Ketiga, keteladanan dalam berakhlakul karimah. Dalam pendidikan guru adalah aktor utama terjadinya perubahan dimasyarakat, guru juga creator kader-kader masa depan yang akan mewarnai peradaban manusia. Oleh karena itu, besarnya tanggung jawab guru harus didukung oleh kualitas sumber daya manusia yang memadai, baik menyangkut wawasan, skill, moral, kapasitas, dan integritas keilmuannya. Kualitas tersebut akan mendorong guru berkarya dan berbuat yang terbaik.
Kualitas sumber daya manusia dalam hal ini meliputi moral atau akhlak seorang guru. Maka jika akhlak atau moral seorang guru itu baik maka kualitas SDM-nya akan tercermin baik, begitu juga sebaliknya. Pendidikan akhlak atau moral sangat bergantung pada kebiasaan pola hidup yang dilihat, didengar dan dirasakan seseorang. Semakin sering melihat, mendengar, dan merasakan hal yang baik, maka akan menjadikan orang yang mengalaminya menjadi baik. Pembentukan akhlaqul karimah harus dimulai dari kalangan guru. Dengan tidak bermaksud mengecilkan peran tenaga kependidikan lainnya, posisi guru sangat penting karena berada di garda terdepan dalam operasional pendidikan disekolah.
Mematuhi Kode Etik Guru Indonesia (KEGI)
Konsekuensi dari sebuah tugas profesional adalah adanya acuan atau pedoman sebagai rujukan dalam pelaksanaan tugas.
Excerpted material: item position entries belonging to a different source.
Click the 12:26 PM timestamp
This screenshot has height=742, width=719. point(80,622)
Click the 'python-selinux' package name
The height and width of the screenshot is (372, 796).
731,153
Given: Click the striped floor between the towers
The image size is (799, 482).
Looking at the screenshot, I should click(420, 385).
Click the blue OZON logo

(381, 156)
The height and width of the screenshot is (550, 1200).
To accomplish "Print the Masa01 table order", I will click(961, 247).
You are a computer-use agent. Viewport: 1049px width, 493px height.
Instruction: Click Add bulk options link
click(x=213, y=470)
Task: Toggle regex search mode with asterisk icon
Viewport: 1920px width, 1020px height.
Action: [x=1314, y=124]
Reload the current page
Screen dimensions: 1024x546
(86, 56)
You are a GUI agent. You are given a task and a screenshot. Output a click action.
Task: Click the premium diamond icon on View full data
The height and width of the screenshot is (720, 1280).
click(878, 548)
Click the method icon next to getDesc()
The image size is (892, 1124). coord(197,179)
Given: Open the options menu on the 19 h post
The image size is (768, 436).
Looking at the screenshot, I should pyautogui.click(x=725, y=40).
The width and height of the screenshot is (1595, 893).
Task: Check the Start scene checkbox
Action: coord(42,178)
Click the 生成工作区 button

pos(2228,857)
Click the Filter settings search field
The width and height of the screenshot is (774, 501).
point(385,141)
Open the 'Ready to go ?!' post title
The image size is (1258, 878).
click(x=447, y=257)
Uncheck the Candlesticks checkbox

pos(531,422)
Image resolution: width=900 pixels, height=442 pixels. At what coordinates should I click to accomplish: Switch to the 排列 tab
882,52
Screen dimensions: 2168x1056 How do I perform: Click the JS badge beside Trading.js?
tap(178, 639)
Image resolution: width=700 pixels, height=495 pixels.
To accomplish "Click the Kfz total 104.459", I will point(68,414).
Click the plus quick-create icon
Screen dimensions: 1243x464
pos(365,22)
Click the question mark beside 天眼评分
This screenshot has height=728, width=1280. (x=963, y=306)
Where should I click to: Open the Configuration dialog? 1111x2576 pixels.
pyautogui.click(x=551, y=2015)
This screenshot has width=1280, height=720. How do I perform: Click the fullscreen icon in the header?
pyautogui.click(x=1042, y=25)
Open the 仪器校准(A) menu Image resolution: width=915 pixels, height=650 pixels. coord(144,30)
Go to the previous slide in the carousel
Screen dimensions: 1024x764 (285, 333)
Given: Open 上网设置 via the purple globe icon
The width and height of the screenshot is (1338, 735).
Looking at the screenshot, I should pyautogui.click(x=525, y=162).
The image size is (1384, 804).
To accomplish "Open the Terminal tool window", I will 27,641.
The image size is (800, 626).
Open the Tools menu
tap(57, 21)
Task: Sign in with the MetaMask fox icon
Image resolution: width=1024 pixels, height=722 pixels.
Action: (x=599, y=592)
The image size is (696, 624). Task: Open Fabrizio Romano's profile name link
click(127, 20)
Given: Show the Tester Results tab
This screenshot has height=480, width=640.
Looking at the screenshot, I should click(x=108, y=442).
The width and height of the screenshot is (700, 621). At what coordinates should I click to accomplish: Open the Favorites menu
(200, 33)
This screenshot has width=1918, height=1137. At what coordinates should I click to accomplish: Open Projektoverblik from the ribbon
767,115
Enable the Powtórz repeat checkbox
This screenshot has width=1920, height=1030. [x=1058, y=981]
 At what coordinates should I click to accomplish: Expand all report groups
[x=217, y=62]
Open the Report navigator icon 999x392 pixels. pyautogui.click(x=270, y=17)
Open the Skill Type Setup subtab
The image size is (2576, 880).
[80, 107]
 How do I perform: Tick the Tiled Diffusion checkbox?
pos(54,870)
Profesi Guru memiliki Kode Etik Guru Indonesia (KEGI) yang merupakan hasil kesepakatan bersama seluruh guru di Indonesia yang diwakili pengurus PGRI se Indonesia, Pemerintah yang diwakili Kementerian Hukum dan HAM, Kepolisian dan Kejaksaan. Kode Etik Guru Indonesia dirumuskan dan disahkan pada Kongres PGRI XIII tahun 1973 bahwa Kode Etik Guru Indonesia merupakan landasan moral dan pedoman tingkah laku guru warga PGRI dalam melaksanakan panggilan pengabdiannya bekerja sebagai guru. Kode Etik Guru Indonesia mengalami berbagai penyesuaian pada setiap penyelenggaraan kongres yaitu 5 (lima) tahun sekali, yaitu menyesuaikan dengan tuntutan perkembangan kehidupan berbangsa dan bernegara, perkembangan kebutuhan guru dalam menjalankan tugas dan perkembangan hak-hak profesi seorang guru.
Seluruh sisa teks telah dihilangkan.